Significant Dates
| May 26, 1928 | Born in Pontiac, Michigan - the son of Armenian immigrants |
| 1945 | Jack began his career by enrolling at the University of Michigan |
| 1952 | Graduated from the University of Michigan medical school with a specialty in pathology |
| 1956 | Publishes journal article; discussing his efforts to photograph the eyes of dying patients, a practice that earned him the nickname "Doctor Death." |
| 1961 | Publishes article in The American Journal of Clinical Pathology detailing his experiments on transfusing blood from cadavers to live patients. |
| 1970 | Becomes chief pathologist at Saratoga General Hospital in Detroit |
| Late 1970s | Quits pathology career, travels to California, and invests life savings in directing and producing a feature movie based on Handel's "Messiah." With no distributor, the movie flops |
| 1980s | Publishes numerous articles in the obscure German journal 'Medicine and Law' outlining his ideas on euthanasia and ethics |
| 1987 | Kevorkian placed newspaper ads for death counseling |
| 1989 | Jack invented his first death machine |
| June 4, 1990 | Kevorkian is present at the death of Janet Adkins, a 54-year-old Portland, Oregon, woman with Alzheimer's disease. Her death using the "suicide machine" occurs in Kevorkian's 1968 Volkswagen van in Groveland Oaks Park near Holly, Michigan. This was Kevorkian first known assisted suicide |
| 1991 | Book: "Prescription: Medicine" was published |
| November 20, 1991 | The state Board of Medicine summarily revokes Kevorkian's license to practice medicine in Michigan |
| December 3, 1992 | The Michigan Legislature passes a ban on assisted suicide to take effect on March 30, 1993 |
| April 27, 1993 | A California law judge suspends Kevorkian's medical license after a request from that state's medical board |
| June 26, 1995 | Kevorkian opens a "suicide clinic" in an office in Springfield Township, Michigan. Erika Garcellano, a 60-year-old Kansas City, Missouri, woman with ALS, is the first client. A few days later, the building's owner kicks out Kevorkian |
| November 5, 1997 | Oregon residents vote to uphold the state's assisted suicide law, the first of its kind in the nation. The law allows doctors to prescribe lethal doses of drugs to terminally ill patients |
| He caused the death of Thomas Youk | |
| November 22, 1998 | CBS's "60 Minutes" airs a videotape showing Kevorkian giving a lethal injection to Thomas Youk. The broadcast triggers an intense debate within medical, legal and media circles |
| November 25, 1998 | Michigan charges Kevorkian with first-degree murder |
| April 13, 1999 | Convicted of second-degree murder and delivery of a controlled substance in the death of Youk, a Michigan judge sentences Kevorkian to 10-25 years in prison. He would be eligible for parole in six years. Kevorkian plans to appeal |
The Kevorkian Trial
On 13 April l999 retired pathologist Dr. Jack Kevorkian was sentenced in Michigan, USA, to two terms of imprisonment for helping a man suffering from ALS to die. For the 2nd degree murder of Thomas Youk he received a sentence of 10-25 years and for using a 'controlled substance' (lethal drug) he was given 3-7 years jail, the sentences to run concurrently. A month earlier a jury had convicted him on both counts. The 70-year-old doctor, who is currently in prison, has said he will appeal to higher courts. The case achieved enormous notoriety, not only for Dr.Kevorkian's publicly acknowledging that he had already helped at least 130 other people to die by assisted suicide, but Mr.Youk's death in September l998 was by direct injection (voluntary euthanasia).

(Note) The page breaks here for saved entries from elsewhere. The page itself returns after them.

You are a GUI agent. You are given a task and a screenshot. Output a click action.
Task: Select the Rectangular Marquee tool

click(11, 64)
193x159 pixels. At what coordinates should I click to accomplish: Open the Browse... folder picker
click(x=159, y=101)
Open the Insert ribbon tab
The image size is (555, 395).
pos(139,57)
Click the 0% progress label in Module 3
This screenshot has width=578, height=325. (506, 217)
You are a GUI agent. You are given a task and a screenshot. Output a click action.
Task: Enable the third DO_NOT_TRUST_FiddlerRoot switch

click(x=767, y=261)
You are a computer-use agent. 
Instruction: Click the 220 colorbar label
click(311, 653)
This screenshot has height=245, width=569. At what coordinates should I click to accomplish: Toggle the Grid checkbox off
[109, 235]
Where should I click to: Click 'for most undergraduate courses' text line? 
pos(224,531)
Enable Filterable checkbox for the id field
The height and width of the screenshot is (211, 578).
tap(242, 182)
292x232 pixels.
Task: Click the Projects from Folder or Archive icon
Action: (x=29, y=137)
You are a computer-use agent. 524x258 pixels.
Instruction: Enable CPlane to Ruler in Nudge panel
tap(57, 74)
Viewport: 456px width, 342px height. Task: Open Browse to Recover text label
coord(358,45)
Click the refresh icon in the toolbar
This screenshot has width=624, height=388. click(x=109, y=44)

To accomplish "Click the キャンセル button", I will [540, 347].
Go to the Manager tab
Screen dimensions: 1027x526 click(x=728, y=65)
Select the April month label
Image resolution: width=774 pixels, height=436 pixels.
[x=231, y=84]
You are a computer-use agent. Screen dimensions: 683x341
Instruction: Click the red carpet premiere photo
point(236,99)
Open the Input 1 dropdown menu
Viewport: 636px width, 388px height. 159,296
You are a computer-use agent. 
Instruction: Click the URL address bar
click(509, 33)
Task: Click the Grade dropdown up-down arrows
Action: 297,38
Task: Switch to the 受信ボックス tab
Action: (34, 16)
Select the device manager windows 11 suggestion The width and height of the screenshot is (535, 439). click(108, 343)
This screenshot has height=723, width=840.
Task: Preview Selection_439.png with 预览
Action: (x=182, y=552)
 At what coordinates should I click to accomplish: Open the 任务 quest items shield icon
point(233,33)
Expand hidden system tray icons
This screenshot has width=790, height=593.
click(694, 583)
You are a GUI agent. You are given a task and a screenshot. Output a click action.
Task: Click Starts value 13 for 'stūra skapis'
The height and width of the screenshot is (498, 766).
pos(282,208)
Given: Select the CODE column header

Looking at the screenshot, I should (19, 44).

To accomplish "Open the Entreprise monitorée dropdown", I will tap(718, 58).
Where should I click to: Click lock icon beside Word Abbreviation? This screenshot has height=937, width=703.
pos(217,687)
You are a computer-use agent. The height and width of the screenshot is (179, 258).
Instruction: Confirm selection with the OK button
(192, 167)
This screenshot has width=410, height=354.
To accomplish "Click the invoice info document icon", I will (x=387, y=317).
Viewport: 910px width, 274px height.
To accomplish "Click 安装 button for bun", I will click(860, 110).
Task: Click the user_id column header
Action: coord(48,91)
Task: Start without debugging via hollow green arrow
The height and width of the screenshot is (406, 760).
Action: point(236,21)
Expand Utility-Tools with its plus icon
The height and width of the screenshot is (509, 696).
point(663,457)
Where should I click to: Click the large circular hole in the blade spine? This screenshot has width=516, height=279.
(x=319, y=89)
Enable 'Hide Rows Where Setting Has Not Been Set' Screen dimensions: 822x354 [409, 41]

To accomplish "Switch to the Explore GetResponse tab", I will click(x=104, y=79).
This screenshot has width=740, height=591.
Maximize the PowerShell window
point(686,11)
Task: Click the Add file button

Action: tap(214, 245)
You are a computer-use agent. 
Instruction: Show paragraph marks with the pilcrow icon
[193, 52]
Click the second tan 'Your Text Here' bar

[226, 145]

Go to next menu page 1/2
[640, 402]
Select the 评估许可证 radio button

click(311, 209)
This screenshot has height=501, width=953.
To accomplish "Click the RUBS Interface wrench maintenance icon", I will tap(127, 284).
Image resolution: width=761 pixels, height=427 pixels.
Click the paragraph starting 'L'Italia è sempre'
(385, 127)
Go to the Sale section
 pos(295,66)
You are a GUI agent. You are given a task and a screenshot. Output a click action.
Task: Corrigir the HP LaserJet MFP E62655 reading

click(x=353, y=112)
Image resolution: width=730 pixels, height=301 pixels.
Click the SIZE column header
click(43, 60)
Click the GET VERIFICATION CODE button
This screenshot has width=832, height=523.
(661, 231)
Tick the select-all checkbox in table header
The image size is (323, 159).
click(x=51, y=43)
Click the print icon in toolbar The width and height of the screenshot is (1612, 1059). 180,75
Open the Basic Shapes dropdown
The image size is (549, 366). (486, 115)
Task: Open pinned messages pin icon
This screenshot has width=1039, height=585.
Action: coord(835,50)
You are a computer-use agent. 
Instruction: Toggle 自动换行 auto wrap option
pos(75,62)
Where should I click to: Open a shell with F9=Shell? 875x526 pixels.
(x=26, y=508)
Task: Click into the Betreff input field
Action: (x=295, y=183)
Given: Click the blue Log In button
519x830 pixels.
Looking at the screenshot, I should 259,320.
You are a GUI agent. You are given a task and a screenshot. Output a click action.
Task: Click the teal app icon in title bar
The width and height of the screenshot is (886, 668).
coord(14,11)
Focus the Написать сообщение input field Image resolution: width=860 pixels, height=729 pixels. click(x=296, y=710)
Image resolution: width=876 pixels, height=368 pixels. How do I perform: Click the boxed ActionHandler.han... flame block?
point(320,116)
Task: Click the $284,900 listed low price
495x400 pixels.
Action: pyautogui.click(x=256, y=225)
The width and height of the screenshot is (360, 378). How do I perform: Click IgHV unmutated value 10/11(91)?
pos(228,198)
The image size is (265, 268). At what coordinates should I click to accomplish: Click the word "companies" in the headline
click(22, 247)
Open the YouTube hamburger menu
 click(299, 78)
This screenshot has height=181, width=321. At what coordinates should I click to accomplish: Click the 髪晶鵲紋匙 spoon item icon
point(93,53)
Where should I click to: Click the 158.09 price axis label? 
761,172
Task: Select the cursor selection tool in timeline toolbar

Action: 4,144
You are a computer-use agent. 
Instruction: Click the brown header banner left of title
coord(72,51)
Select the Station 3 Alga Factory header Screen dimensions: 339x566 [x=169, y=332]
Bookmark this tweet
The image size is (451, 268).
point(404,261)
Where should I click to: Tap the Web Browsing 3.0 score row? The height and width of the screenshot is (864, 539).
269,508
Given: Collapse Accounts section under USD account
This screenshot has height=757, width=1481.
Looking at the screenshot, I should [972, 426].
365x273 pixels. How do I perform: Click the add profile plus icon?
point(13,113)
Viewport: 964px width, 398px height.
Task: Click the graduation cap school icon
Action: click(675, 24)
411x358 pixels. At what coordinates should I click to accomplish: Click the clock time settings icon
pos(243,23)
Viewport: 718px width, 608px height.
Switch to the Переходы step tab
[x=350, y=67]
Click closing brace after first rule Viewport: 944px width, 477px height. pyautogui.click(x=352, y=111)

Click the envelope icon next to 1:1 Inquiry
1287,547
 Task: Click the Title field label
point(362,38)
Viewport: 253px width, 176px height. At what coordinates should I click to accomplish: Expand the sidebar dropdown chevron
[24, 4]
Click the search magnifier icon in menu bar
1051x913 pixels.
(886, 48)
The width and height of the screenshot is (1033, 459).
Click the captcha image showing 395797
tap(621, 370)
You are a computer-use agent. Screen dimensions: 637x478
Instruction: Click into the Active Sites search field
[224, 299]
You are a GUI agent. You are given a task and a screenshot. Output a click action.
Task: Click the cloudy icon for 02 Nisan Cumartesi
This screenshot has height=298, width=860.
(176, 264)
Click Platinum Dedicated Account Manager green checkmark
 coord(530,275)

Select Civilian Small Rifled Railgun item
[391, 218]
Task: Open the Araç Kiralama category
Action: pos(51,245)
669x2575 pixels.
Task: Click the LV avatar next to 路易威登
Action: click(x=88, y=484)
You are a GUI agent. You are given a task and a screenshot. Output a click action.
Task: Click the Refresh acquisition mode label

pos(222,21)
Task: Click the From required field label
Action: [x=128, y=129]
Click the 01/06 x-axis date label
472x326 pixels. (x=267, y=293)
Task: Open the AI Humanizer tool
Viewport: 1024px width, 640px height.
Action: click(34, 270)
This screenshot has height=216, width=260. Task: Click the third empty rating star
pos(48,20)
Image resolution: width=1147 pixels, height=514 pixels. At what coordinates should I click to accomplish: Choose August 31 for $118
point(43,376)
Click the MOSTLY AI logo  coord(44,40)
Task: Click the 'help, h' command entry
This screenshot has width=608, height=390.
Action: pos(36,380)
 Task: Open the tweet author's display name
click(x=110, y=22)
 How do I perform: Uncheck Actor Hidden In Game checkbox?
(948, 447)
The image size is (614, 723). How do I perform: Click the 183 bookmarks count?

When the law enforcement authorities in Michigan did not move to charge Kevorkian with killing Mr.Youk, he took a tape of the incident to CBS Television, which aired it in the widely watched news program '60 Minutes'. On the program Kevorkian challenged prosecutors to act: three days later Kevorkian was charged with the offences. The legal case against Kevorkian was, of course, watertight because his video clearly demonstrated the process of injection. There was no question but that he was guilty in the eyes of the law. The law does not accept that a person can ask to be killed as Tom Youk clearly did. It is still 'murder' legally. So, in an attempt to persuade the jury that his action had not been 'murder' but a justifiable act of mercy, Kevorkian defended himself. He sought 'jury nullification' on the grounds of humanity something a lawyer may not do. Kevorkian was further hampered by the judge's ruling that he could not call the wife and brother of Tom Youk to confirm Tom's suffering and that the lethal injection was agreed by all three. (This aspect of the trial is likely to be one of the grounds for appeal.) On three previous occasions when charged with 'assisted suicide' the juries refused to convict Kevorkian against the weight of evidence. But that did not happen this time.
Soon after he started publicly helping people to die in l990, Kevorkian was stripped of his licenses to practice medicine in both Michigan and California.